Statistical analysis was performed with Python 3.8 (www.python.org (accessed on 1 November 2023)) programming language, with the statistical libraries scikit-learn 1.0.2 (www.scikit-learn.org (accessed on 1 November 2023)), statsmodels 0.13.1 (www.statsmodels.org (accessed on 1 November 2023)) and optuna 2.10.0 (www.optuna.org (accessed on 1 November 2023)). The distribution of each variable was tested with the d’Agostino–Pearson normality test. The equality of means in subgroups was assessed with the t-Student test for all normally distributed variables and with the Mann–Whitney U test for the others. As gender is a categorical variable, the equality of its distribution between MS and SDCNS patients was tested with the chi-squared test. p values of <0.05 were considered statistically significant. Inter-rater agreement analysis was conducted using interclass correlation coefficients (ICCs). Based on statistical recommendation [30], ICC values of <0.40 were considered poor, 0.40–0.75 fair to good and >0.75 excellent. The impact of the demographics, disease duration, T1LV and T2LV on 2DLMs was determined by the slope of the regression line (β). For each of the 2DLMs, we estimated a series of univariate linear regression models containing one of the mentioned independent variables. The values of the coefficients corresponding to explanatory variables indicated the strength of the relation and the p-value implied whether the given relation is statistically significant. Stepwise logistic regression models and ROC curve analysis including demographic, clinical and MRI volumetric parameters were used to describe MS and SDCNS. We used the repeated k-fold cross-validation method to search for the best model [31,32]. As the independent variables in the best model selection procedure, we included all the 2DLMs, age, gender, disease duration, T1LV and T2LV.

3. Results

3.1. Patients

This was a prospective cohort study of 99 patients: 58 with MS (male/female = 17/41) and 41 with SDCNS (male/female = 5/36). In total, 14 patients in the SDCNS group were diagnosed with systemic lupus erythematosus (SLE), 12 with undifferentiated connective tissue disease, 9 with CNS vasculitis, 3 with Sjögren’s syndrome and 3 with neurosarcoidosis. Patients with SDCNS were significantly older than patients with MS (p = 0.001).
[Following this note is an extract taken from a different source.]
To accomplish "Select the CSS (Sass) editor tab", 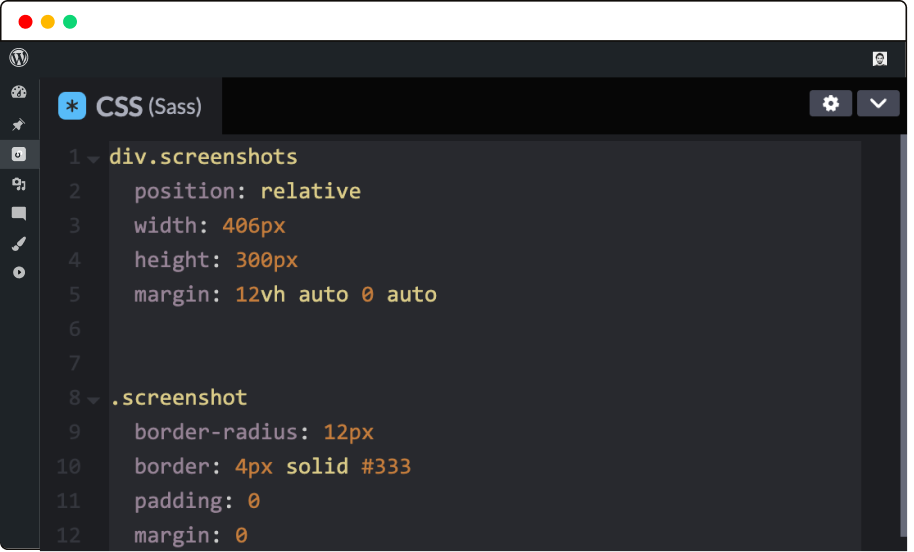I will point(148,106).
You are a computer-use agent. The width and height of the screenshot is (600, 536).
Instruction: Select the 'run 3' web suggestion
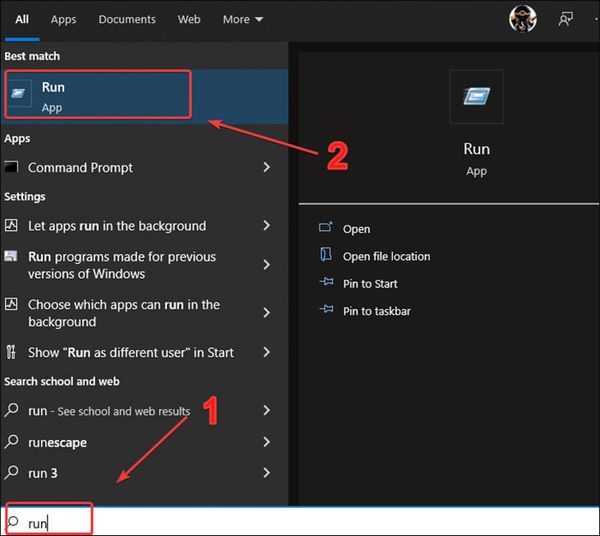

There were no differences in gender distribution and disease duration between the MS and SDCNS groups. Demographic and clinical details of the MS and SDCNS patients are presented in Table 1.

3.2. MRI Results

Differences in the association of demographic factors and/or lesion volumes in brain MRI with 2DLMs were found between MS and SDCNS patients (Table 2). In SDCNS patients, all 2DLMs were significantly driven by age. Lower CCI as well as higher BCR and W3V were associated with older age in SDCNS patients (p = 0.005, β = −0.0017; p < 0.001, β = 0.0012; p < 0.001, β = 0.1090, respectively). In MS patients, higher BCR and higher W3V correlated with older age (p = 0.001, β = 0.0009; p = 0.015, β = 0.0576, respectively) but we did not observe an association of age with CCI (p = 0.768, β = 0.0002) (Table 2). Regarding radiological parameters, 2DLMs were driven by T1LV and T2LV in MS patients only. Lower CCI was associated with higher T1LV (p = 0.015, β = −0.0165) (Table 2). Moreover, higher BCR and higher W3V were associated with higher T1LV and T2LV (BCR: p = 0.020, β = 0.0076; p = 0.015, β = 0.0112; W3V: p = 0.009, β = 0.7467; p = 0.009, β = 1.0467, respectively) (Table 2). Gender and disease duration had no impact on 2DLMs in either the MS or SDCNS patients (Table 2).
After adjusting for age, we have also found differences in BCR and CCI between the MS and SDCNS groups (Table 3). BCR was significantly higher in SDCNS compared with MS patients (p = 0.01) and CCI was significantly lower in MS compared with SDCNS patients (p = 0.01). W3V was comparable between the MS and SDCNS groups (p = 0.16) (Table 3). Volumetric analysis of focal lesions showed that T2LV and T1LV in the MS patients were significantly higher than in the SDCNS patients (p < 0.001) (Table 3).
In the final step of the analysis, we assessed a combination of demographic, clinical and MRI variables in the MS and SDCNS patients in order to characterize the best set of parameters discriminating both groups. We identified gender, BCR and T2LV as the explanatory variables in the best predictive model to distinguish MS and SDCNS patients (sensitivity 0.91, specificity 0.68, AUC 0.86), where female gender, higher BCR and lower T2LV predisposed patients to a diagnosis of SDCNS. The ROC curve of the best predictive model is presented on Figure 2.

4. Discussion

The application of 2DLMs to estimate the brain volume loss in MS has been investigated in numerous studies in correlation with clinical presentation, cognitive impairment and MRI focal white matter lesions [19,20,28,33,34,35,36,37,38]. Brain atrophy parameters were also assessed in SLE patients with CNSI [15,16,39,40,41,42,43]. However, to the best of our knowledge, there are no published data describing the use of 2DLMs in order to compare brain atrophy in SDCNS and MS patients.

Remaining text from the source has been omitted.